# Black Friday/Cyber Monday



## Emilymarie (Nov 9, 2010)

Anyone know what the typical deals for lenses/cameras are for black Friday or cyber Monday? I'm looking to update my lens and possibly body. If so, what stores generally have the deals?


----------



## PerfectlyFlawed (Nov 10, 2010)

check HERE?  Google Black Friday. I know Walmart has some camera stuff on sale. Theyre also having "Pre Black-Friday Door Buster Sales"..... Check out they're facebook and web ads.

Also, check out these. New egg usually has good sales on BlackFriday :

New Egg
Lenses 
Bodies


----------



## 12sndsgood (Nov 10, 2010)

thats when i bought my camera last year, basically the D3000 kit with two lenses and bags, came out to be $100 less then i could find it anywhere else. just look around as much as you can. best to check prices out now to see what the normal rates are.


----------



## robb01 (Nov 10, 2010)

Im thinking Amazon usually has some good deals


----------



## PerfectlyFlawed (Nov 11, 2010)

Just read this on Yahoo:

For shoppers looking for early online deals, Target is kicking off discounts a day before Black Friday. Target.com  is offering special sales from 3 a.m. ET Thanksgiving Day to 2:59 a.m.  ET on Friday *featuring up to 50% off on cameras,* televisions, a Blu-ray  player and a video game console. In addition, any Barbie item purchased  will ship for free.

thought id share since you were interested.


----------



## MohaimenK (Nov 11, 2010)

If anyone has sears around them they will be open on thanksgiving day. This is the first year they r doing it.


----------



## Derrel (Nov 11, 2010)

Fry's Electronics had some blow-out deals on high-grade SanDisk memory cards, as did B&H Photo's web site. Thom Hogan has mentioned that thee might be some big Nikon markdowns this season; dealers were asked to pre-order their D90's for the holiday season some time ago, leading to speculation that the Nikon D90 might be discounted heavily as a way to help clear the channel of the end of production units.


----------

* * * * * * *

§ **Aim 1**: Set down the part of the Black Friday thread starting at "## Derrel (Nov" and ending at "of production units.".
§ **Aim 2**: List the username of every person who posts in the Black Friday thread.
§ **Aim 3**: Based on the Black Friday thread, answer yes or no to each statement and quote the words that decide it: (a) The Target.com sales begin at 3 a.m. ET on Thanksgiving Day. (b) Sears has opened on Thanksgiving Day in earlier years. (c) The D3000 kit cost $100 less than the poster could find it anywhere else.

[Dataset rows]
* * * * * * *

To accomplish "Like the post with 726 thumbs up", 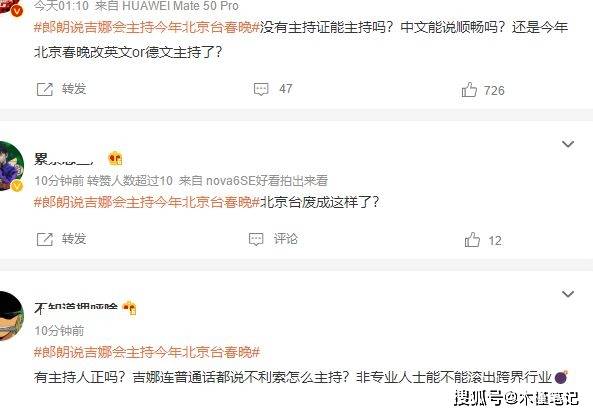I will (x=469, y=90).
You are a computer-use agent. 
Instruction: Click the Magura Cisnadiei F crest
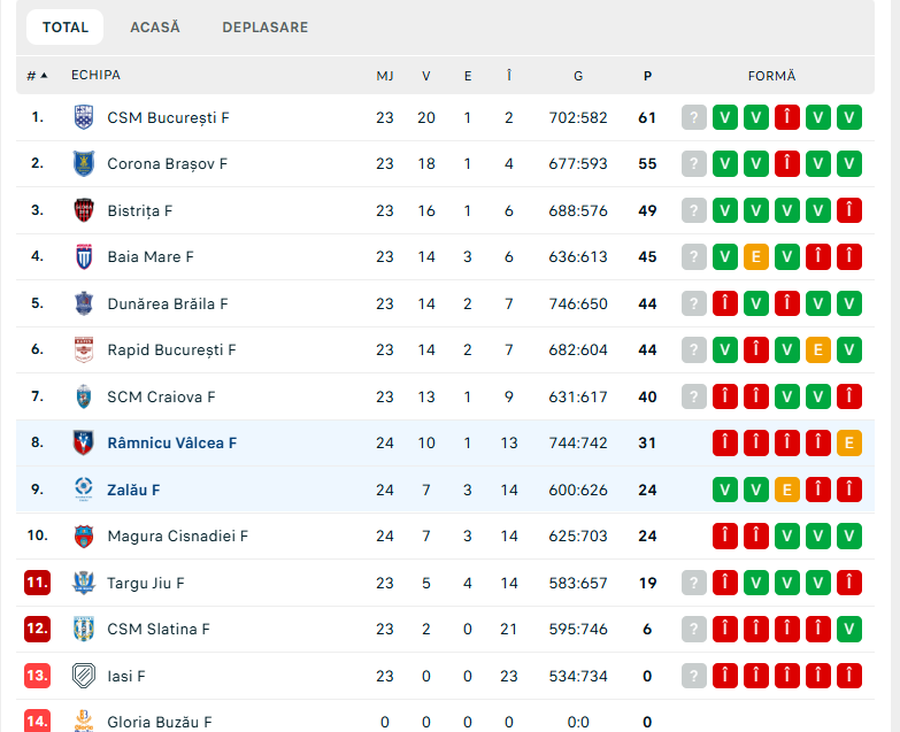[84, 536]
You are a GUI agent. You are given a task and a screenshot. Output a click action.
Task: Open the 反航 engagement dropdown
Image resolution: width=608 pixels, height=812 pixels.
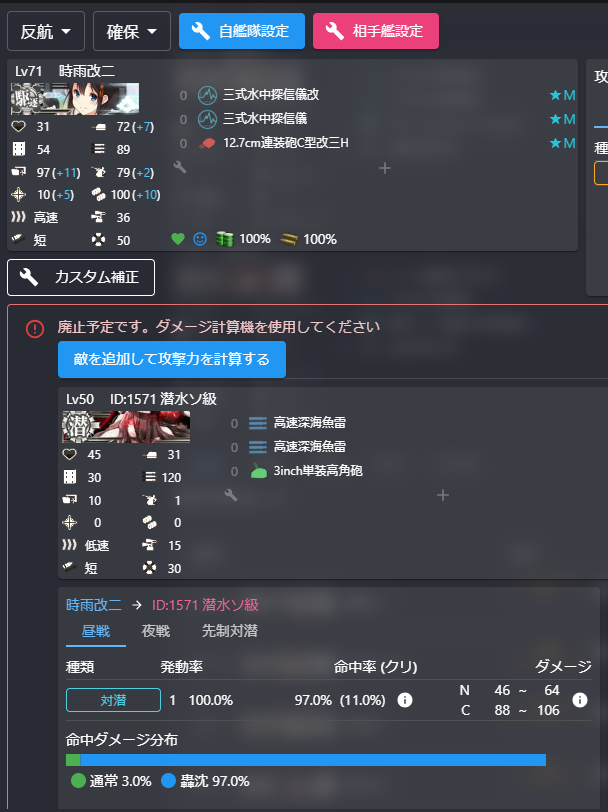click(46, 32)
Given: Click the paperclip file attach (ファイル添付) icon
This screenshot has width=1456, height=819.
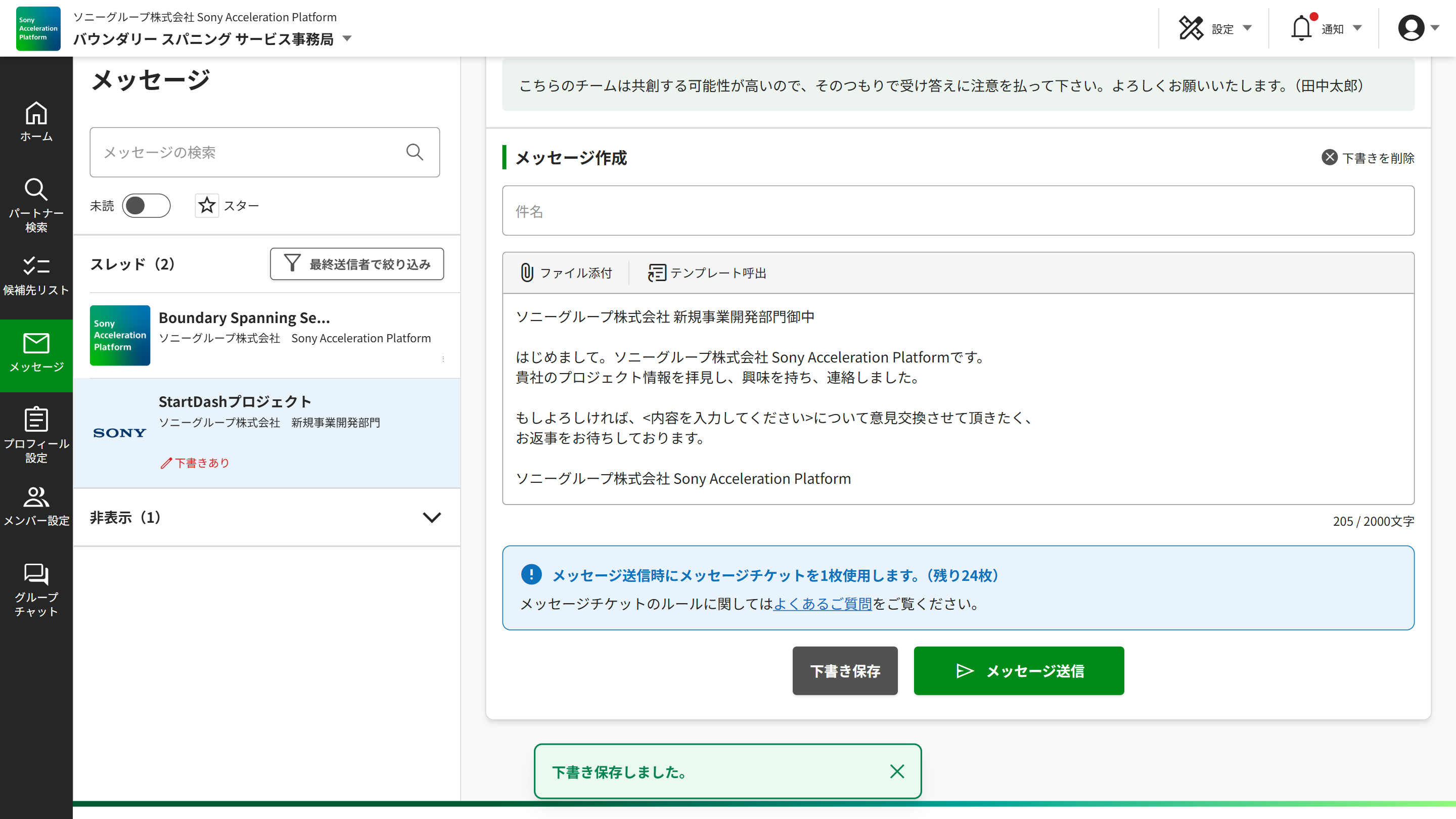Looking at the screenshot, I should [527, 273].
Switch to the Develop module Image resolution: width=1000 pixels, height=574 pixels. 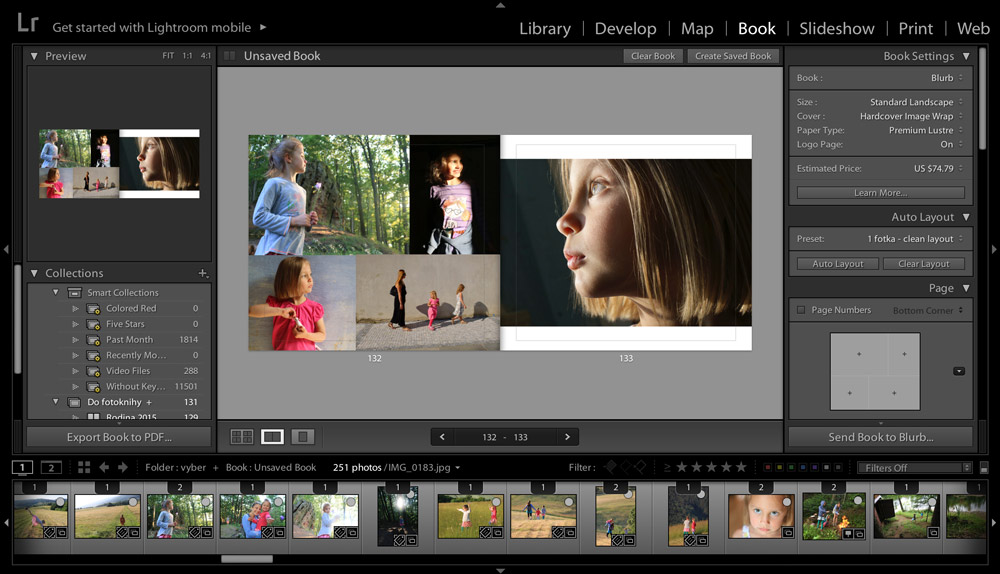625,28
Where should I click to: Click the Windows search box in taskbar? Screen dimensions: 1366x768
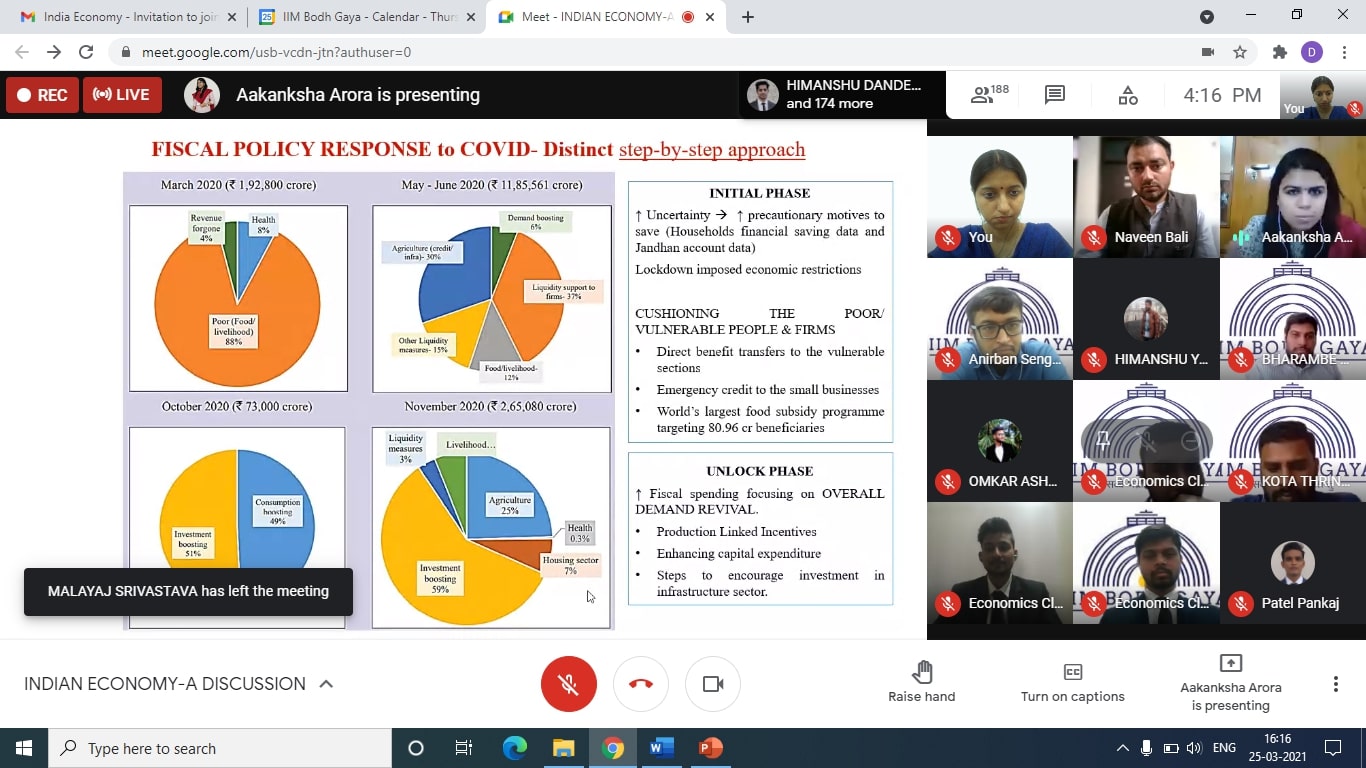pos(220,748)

* * * * * * *

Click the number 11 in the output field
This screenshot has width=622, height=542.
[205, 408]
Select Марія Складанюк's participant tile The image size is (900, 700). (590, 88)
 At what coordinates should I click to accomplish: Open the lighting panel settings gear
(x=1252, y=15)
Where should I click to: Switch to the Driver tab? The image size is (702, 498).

* * * * * * *

§ **Written solution 1**:
## Derrel (Nov 11, 2010)

Fry's Electronics had some blow-out deals on high-grade SanDisk memory cards, as did B&H Photo's web site. Thom Hogan has mentioned that thee might be some big Nikon markdowns this season; dealers were asked to pre-order their D90's for the holiday season some time ago, leading to speculation that the Nikon D90 might be discounted heavily as a way to help clear the channel of the end of production units.

§ **Written solution 2**: Emilymarie, PerfectlyFlawed, 12sndsgood, robb01, MohaimenK, Derrel

§ **Written solution 3**:
(a) Yes: "from 3 a.m. ET Thanksgiving Day"
(b) No: "This is the first year they r doing it."
(c) Yes: "came out to be $100 less then i could find it anywhere else"